[About this exercise]
Write out the records below once more, exactly and completely.

[Dataset extract]

- Opening Delimiter -

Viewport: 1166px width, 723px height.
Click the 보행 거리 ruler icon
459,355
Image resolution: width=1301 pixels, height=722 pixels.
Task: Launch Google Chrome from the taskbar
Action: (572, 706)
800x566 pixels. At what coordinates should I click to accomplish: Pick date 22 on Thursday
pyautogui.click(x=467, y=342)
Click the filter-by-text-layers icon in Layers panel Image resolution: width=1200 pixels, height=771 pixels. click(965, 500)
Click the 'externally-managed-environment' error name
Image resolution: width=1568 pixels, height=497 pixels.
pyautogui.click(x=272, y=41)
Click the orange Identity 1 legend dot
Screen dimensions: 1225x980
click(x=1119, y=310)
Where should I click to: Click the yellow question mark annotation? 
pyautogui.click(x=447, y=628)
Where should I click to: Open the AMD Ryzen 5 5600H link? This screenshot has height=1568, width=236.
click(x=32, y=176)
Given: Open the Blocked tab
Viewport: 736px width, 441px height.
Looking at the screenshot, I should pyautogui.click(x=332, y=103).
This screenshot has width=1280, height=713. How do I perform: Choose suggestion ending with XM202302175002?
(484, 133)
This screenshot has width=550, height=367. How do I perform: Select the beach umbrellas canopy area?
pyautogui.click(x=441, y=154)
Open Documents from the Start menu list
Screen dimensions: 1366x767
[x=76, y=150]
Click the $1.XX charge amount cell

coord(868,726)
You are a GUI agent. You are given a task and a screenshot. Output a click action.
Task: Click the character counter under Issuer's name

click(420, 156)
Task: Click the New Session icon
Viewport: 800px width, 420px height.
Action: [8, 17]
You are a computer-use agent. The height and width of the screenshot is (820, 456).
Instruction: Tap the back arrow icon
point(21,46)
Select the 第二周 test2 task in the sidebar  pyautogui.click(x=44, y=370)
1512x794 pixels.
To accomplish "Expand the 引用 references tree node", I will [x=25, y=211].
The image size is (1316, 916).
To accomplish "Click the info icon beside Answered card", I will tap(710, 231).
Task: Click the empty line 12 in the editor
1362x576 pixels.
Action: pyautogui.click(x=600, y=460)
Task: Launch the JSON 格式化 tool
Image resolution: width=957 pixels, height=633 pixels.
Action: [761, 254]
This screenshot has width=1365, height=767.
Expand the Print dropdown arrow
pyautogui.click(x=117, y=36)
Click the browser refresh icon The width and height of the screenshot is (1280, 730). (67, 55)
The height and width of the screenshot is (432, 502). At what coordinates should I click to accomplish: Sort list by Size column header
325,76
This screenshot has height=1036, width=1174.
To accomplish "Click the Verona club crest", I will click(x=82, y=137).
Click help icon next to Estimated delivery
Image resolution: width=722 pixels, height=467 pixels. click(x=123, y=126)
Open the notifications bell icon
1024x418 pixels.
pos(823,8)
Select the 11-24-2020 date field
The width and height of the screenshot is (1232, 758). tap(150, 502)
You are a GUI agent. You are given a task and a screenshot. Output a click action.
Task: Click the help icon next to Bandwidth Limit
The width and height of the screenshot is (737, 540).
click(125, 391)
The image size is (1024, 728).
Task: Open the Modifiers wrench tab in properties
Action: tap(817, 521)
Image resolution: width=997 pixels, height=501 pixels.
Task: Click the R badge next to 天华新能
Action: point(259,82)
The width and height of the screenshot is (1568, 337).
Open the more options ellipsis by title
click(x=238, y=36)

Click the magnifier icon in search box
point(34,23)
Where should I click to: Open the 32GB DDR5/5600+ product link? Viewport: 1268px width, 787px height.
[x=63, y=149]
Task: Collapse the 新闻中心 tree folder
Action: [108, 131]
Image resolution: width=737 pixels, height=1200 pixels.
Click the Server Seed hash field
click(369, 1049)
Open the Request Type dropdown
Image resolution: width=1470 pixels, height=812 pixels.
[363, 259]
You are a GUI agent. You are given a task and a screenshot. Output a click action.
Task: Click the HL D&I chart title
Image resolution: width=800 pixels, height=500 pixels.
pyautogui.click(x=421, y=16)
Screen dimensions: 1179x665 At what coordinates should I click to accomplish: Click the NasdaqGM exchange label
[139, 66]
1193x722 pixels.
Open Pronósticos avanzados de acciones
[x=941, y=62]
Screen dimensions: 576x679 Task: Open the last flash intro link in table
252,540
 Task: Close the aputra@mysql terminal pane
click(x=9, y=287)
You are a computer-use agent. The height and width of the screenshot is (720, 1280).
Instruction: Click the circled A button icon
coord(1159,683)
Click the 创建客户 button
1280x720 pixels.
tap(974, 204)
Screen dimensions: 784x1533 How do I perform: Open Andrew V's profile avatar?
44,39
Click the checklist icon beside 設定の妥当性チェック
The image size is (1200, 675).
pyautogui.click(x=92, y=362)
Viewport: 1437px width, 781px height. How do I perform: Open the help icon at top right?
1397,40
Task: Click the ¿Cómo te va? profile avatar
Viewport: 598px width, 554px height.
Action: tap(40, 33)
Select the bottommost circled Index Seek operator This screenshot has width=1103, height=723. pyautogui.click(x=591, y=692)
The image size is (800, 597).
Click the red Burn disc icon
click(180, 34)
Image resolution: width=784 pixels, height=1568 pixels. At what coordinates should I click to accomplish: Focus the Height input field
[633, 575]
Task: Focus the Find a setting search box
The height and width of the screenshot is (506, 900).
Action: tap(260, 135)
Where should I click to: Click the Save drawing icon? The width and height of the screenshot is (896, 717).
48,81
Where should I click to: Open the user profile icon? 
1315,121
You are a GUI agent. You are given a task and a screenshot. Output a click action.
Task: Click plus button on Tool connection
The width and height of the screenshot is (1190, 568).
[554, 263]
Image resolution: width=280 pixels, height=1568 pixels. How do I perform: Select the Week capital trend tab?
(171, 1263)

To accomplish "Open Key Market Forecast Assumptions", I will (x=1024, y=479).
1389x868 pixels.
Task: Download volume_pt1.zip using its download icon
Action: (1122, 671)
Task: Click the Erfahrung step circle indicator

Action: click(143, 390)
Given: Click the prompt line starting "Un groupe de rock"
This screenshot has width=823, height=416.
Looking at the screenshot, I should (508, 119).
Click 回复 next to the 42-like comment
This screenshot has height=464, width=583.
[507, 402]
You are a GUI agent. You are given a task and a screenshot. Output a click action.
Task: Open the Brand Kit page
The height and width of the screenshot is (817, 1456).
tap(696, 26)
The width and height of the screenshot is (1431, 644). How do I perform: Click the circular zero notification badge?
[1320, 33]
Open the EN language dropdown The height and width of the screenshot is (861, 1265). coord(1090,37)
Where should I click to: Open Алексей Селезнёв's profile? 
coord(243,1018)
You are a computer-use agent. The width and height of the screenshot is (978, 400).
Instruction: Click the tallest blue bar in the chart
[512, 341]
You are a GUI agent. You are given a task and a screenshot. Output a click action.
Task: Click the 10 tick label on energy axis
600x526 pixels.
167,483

- Closing Delimiter -

[Result of this task]
Viewport: 1166px width, 723px height.
Click the 보행 거리 ruler icon
459,355
Image resolution: width=1301 pixels, height=722 pixels.
Task: Launch Google Chrome from the taskbar
Action: (572, 706)
800x566 pixels. At what coordinates should I click to accomplish: Pick date 22 on Thursday
pyautogui.click(x=467, y=342)
Click the filter-by-text-layers icon in Layers panel Image resolution: width=1200 pixels, height=771 pixels. click(965, 500)
Click the 'externally-managed-environment' error name
Image resolution: width=1568 pixels, height=497 pixels.
pyautogui.click(x=272, y=41)
Click the orange Identity 1 legend dot
Screen dimensions: 1225x980
click(x=1119, y=310)
Where should I click to: Click the yellow question mark annotation? 
pyautogui.click(x=447, y=628)
Where should I click to: Open the AMD Ryzen 5 5600H link? This screenshot has height=1568, width=236.
click(x=32, y=176)
Given: Open the Blocked tab
Viewport: 736px width, 441px height.
Looking at the screenshot, I should pyautogui.click(x=332, y=103).
This screenshot has width=1280, height=713. How do I perform: Choose suggestion ending with XM202302175002?
(484, 133)
This screenshot has width=550, height=367. How do I perform: Select the beach umbrellas canopy area?
pyautogui.click(x=441, y=154)
Open Documents from the Start menu list
Screen dimensions: 1366x767
[x=76, y=150]
Click the $1.XX charge amount cell

coord(868,726)
You are a GUI agent. You are given a task and a screenshot. Output a click action.
Task: Click the character counter under Issuer's name

click(420, 156)
Task: Click the New Session icon
Viewport: 800px width, 420px height.
Action: [8, 17]
You are a computer-use agent. The height and width of the screenshot is (820, 456).
Instruction: Tap the back arrow icon
point(21,46)
Select the 第二周 test2 task in the sidebar  pyautogui.click(x=44, y=370)
1512x794 pixels.
To accomplish "Expand the 引用 references tree node", I will [x=25, y=211].
The image size is (1316, 916).
To accomplish "Click the info icon beside Answered card", I will tap(710, 231).
Task: Click the empty line 12 in the editor
1362x576 pixels.
Action: pyautogui.click(x=600, y=460)
Task: Launch the JSON 格式化 tool
Image resolution: width=957 pixels, height=633 pixels.
Action: [761, 254]
This screenshot has width=1365, height=767.
Expand the Print dropdown arrow
pyautogui.click(x=117, y=36)
Click the browser refresh icon The width and height of the screenshot is (1280, 730). (67, 55)
The height and width of the screenshot is (432, 502). At what coordinates should I click to accomplish: Sort list by Size column header
325,76
This screenshot has height=1036, width=1174.
To accomplish "Click the Verona club crest", I will click(x=82, y=137).
Click help icon next to Estimated delivery
Image resolution: width=722 pixels, height=467 pixels. click(x=123, y=126)
Open the notifications bell icon
1024x418 pixels.
pos(823,8)
Select the 11-24-2020 date field
The width and height of the screenshot is (1232, 758). tap(150, 502)
You are a GUI agent. You are given a task and a screenshot. Output a click action.
Task: Click the help icon next to Bandwidth Limit
The width and height of the screenshot is (737, 540).
click(125, 391)
The image size is (1024, 728).
Task: Open the Modifiers wrench tab in properties
Action: tap(817, 521)
Image resolution: width=997 pixels, height=501 pixels.
Task: Click the R badge next to 天华新能
Action: point(259,82)
The width and height of the screenshot is (1568, 337).
Open the more options ellipsis by title
click(x=238, y=36)

Click the magnifier icon in search box
point(34,23)
Where should I click to: Open the 32GB DDR5/5600+ product link? Viewport: 1268px width, 787px height.
[x=63, y=149]
Task: Collapse the 新闻中心 tree folder
Action: [108, 131]
Image resolution: width=737 pixels, height=1200 pixels.
Click the Server Seed hash field
click(369, 1049)
Open the Request Type dropdown
Image resolution: width=1470 pixels, height=812 pixels.
[363, 259]
You are a GUI agent. You are given a task and a screenshot. Output a click action.
Task: Click the HL D&I chart title
Image resolution: width=800 pixels, height=500 pixels.
pyautogui.click(x=421, y=16)
Screen dimensions: 1179x665 At what coordinates should I click to accomplish: Click the NasdaqGM exchange label
[139, 66]
1193x722 pixels.
Open Pronósticos avanzados de acciones
[x=941, y=62]
Screen dimensions: 576x679 Task: Open the last flash intro link in table
252,540
 Task: Close the aputra@mysql terminal pane
click(x=9, y=287)
You are a computer-use agent. The height and width of the screenshot is (720, 1280).
Instruction: Click the circled A button icon
coord(1159,683)
Click the 创建客户 button
1280x720 pixels.
tap(974, 204)
Screen dimensions: 784x1533 How do I perform: Open Andrew V's profile avatar?
44,39
Click the checklist icon beside 設定の妥当性チェック
The image size is (1200, 675).
pyautogui.click(x=92, y=362)
Viewport: 1437px width, 781px height. How do I perform: Open the help icon at top right?
1397,40
Task: Click the ¿Cómo te va? profile avatar
Viewport: 598px width, 554px height.
Action: tap(40, 33)
Select the bottommost circled Index Seek operator This screenshot has width=1103, height=723. pyautogui.click(x=591, y=692)
The image size is (800, 597).
Click the red Burn disc icon
click(180, 34)
Image resolution: width=784 pixels, height=1568 pixels. At what coordinates should I click to accomplish: Focus the Height input field
[633, 575]
Task: Focus the Find a setting search box
The height and width of the screenshot is (506, 900).
Action: tap(260, 135)
Where should I click to: Click the Save drawing icon? The width and height of the screenshot is (896, 717).
48,81
Where should I click to: Open the user profile icon? 
1315,121
You are a GUI agent. You are given a task and a screenshot. Output a click action.
Task: Click plus button on Tool connection
The width and height of the screenshot is (1190, 568).
[554, 263]
Image resolution: width=280 pixels, height=1568 pixels. How do I perform: Select the Week capital trend tab?
(171, 1263)

To accomplish "Open Key Market Forecast Assumptions", I will (x=1024, y=479).
1389x868 pixels.
Task: Download volume_pt1.zip using its download icon
Action: (1122, 671)
Task: Click the Erfahrung step circle indicator

Action: click(143, 390)
Given: Click the prompt line starting "Un groupe de rock"
This screenshot has width=823, height=416.
Looking at the screenshot, I should (508, 119).
Click 回复 next to the 42-like comment
This screenshot has height=464, width=583.
[507, 402]
You are a GUI agent. You are given a task and a screenshot. Output a click action.
Task: Open the Brand Kit page
The height and width of the screenshot is (817, 1456).
tap(696, 26)
The width and height of the screenshot is (1431, 644). How do I perform: Click the circular zero notification badge?
[1320, 33]
Open the EN language dropdown The height and width of the screenshot is (861, 1265). coord(1090,37)
Where should I click to: Open Алексей Селезнёв's profile? 
coord(243,1018)
You are a computer-use agent. The width and height of the screenshot is (978, 400).
Instruction: Click the tallest blue bar in the chart
[512, 341]
You are a GUI agent. You are given a task and a screenshot. Output a click action.
Task: Click the 10 tick label on energy axis
600x526 pixels.
167,483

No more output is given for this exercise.